On the 10th September 1988 “Our Country`s Good” opened at the Royal Court Theatre. The play was set in a penal colony in Australia and featured the first wave of British convicts. Many of these criminals were convicted of minor or petty crimes, and were just considered a nuisance by the British state and shipped precisely for “our country`s good”.


Wertenbaker was intrigued by the notion that theatre, and creative expression in general can help to rehabilitate and to improve those who are otherwise considered irredeemable and of malign character. Her play focuses upon an amateur dramatic society where the stage is the penal colony and the acting roles are played by the convicts. It is a slow and agonising process but the drama helps to humanise and redeem the incarcerated and institutionalised. The belief that exposure to literature can be beneficial was revived in a recent court case.


The outcry that followed the Judge`s decision in the Ben John case seemed to me excessive as literary education is the best route to enlightenment. It is particularly helpful in illuminating different human experiences and it allows the reader to empathise. John is a young man of just 21, an age when many of us can develop very peculiar ideas.

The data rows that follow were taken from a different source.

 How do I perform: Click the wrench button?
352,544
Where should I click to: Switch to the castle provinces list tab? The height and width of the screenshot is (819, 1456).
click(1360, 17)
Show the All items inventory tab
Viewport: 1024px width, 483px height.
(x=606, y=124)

John`s only crime appears to be his rather limited collection of reading materials, with very little refinement or delicacy. Nazism is an ideology that is immune to critical thought, it maintains a rather rigid view of humanity and its progress. In contrast literature helps to open hearts and minds and therefore improve human societies.


Theatre is still the greatest forum for exploring the darkest elements to human society, a concept that was clear to the dramatist Antonin Artaud. Artaud was the chief proponent and founder of the “ Theatre of Cruelty” movement. Artaud`s philosophy was that theatre should reflect all kinds of human physical experience, even in its rawest manifestations.


In 1938 he published a series of essays called “The Theatre and its Double”. He was reportedly inspired by Balinese street performance and was moved by the truths that were contained in the art that he witnessed. Most of us are not expert Theatre Practitioners but nonetheless understand instinctively the power that drama can have over us, it is almost like being put under a magic spell.


Drama when performed correctly and intuitively can lead to revelation. It is indeed a strange trick to create solid meaning from artifice. This is the concept of the “Double” that is at the centre of Artaud`s book. However he conceded that modern societies have been divested of meaning due to the decline in spiritual belief.


The situation has worsened in our contemporary world, hastened by the advent of technology which has largely replaced the wisdom of scribes. Traditional writers like Austen and Dickens may lack the political sophistication of today but they compensate with a genuine insight into human character. Both of these authors were motivated by an authentic belief in human decency, albeit in different ways. Good art can civilise us, but the remote nature of the internet can only degrade us further. We should always remember the morally transformative effects of literature.